The Warriors like their chances with the ball in Monta Ellis' hands and the score tied in the final seconds.
That scenario went horribly wrong Friday night.
Ellis was picked clean by the Indiana Pacers' George Hill as he attempted a drive to the basket. Hill raced in for a layup, was fouled and converted a three-point play with 1.8 seconds left.
Just like that, the Warriors were left to digest a 94-91 loss -- one that left coach Mark Jackson steamed on several fronts.
Replays appeared to show Hill kick the ball right after knocking it free from Ellis. The referees ruled it unintentional and let play continue rather than blow the whistle.
"The referees felt it wasn't intentional, obviously it was," Jackson said. " ... This is just a missed call."
But the Warriors can blame themselves for a performance that included just 18 teamwide assists and 18 turnovers, not to mention soft inside play against Danny Granger (26 points), David West (18 points) and Roy Hibbert (16 rebounds).
The loss spoiled the return of point guard Stephen Curry from an eight-game absence, not to mention the opener of the Warriors' six-game homestand.
"At the end of the day, I don't blame the referees," Jackson said. "We've got to be a better basketball team than we've been. That's just not gonna cut it."
Curry, cleared to return from a sprained right ankle, showed early rust and finished with 12 points on 5-for-15 shooting. He did heat up late, scoring seven straight Warriors points down the stretch of a game that featured an NBA season-high 25 lead changes.
Then Ellis (25 points) rattled off six straight Warriors points, including a runner in the lane with 45.9 seconds left that tied it 91-91.
After a timeout on the other end, Golden State got a stop to set up the last-second dramatics.
Jackson opted not to call timeout and give Indiana a chance to set its defense.
"It's a good play," Curry said. "Monta's strength is using his speed to get to the basket. I think we could use a little more movement, so they don't know what's going to happen."
Curry had an open look on a deep 3-pointer as time expired but was badly off-target.

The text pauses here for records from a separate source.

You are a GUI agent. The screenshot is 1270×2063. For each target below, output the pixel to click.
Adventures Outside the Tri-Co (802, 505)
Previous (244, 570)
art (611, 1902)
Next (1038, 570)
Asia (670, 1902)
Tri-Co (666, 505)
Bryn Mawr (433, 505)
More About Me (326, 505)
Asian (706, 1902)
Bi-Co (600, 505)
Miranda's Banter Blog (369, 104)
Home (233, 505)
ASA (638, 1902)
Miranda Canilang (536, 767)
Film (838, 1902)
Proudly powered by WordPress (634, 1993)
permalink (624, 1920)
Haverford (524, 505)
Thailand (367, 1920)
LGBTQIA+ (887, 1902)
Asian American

The Warriors proceeded with caution with Curry, who has endured recurring problems with his ankle all season. He said his ankle felt good enough to play five or six days ago, but he was held out to give it extra rest.
It wasn't determined he would play Friday until about 90 minutes before tipoff, after Curry passed a series of tests to measure the strength in his ankle.
Curry said he was happy to come away with his ankle feeling strong.
As for Hill, the Pacers' hero, he had watched film of Ellis' last-second shot that had beaten Indiana nearly one year to the day Friday.
"What goes around sometimes comes around," Hill said.
"My emotions are pretty high and positive," Rush said during Friday's shootaround. "I don't have any grudge against them. It's a business, and that's how I look at it. I'm happy with where I am right now, so I've got no complaints."
Rush, who scored six points Friday, has quickly established himself as a key man off the bench for Golden State.
"We loved Lou and what he did for us," Curry said. "But as a (small forward) who can come off the bench and be instant offense, and defensively be long and athletic, it allows us to have more depth at that position on the defensive end."
Amundson came in averaging 2.3 points and 2.3 rebounds per game for Indiana. He had no points and one rebound in five minutes of action Friday.
"We have a great stretch," Jackson said. "We're at home. They're not 'gimme' games, but we can really put together a heck of a run right now, and it starts with taking care of business on a nightly basis before you can look at it in a chunk. We're not good enough to look at it in a chunk yet."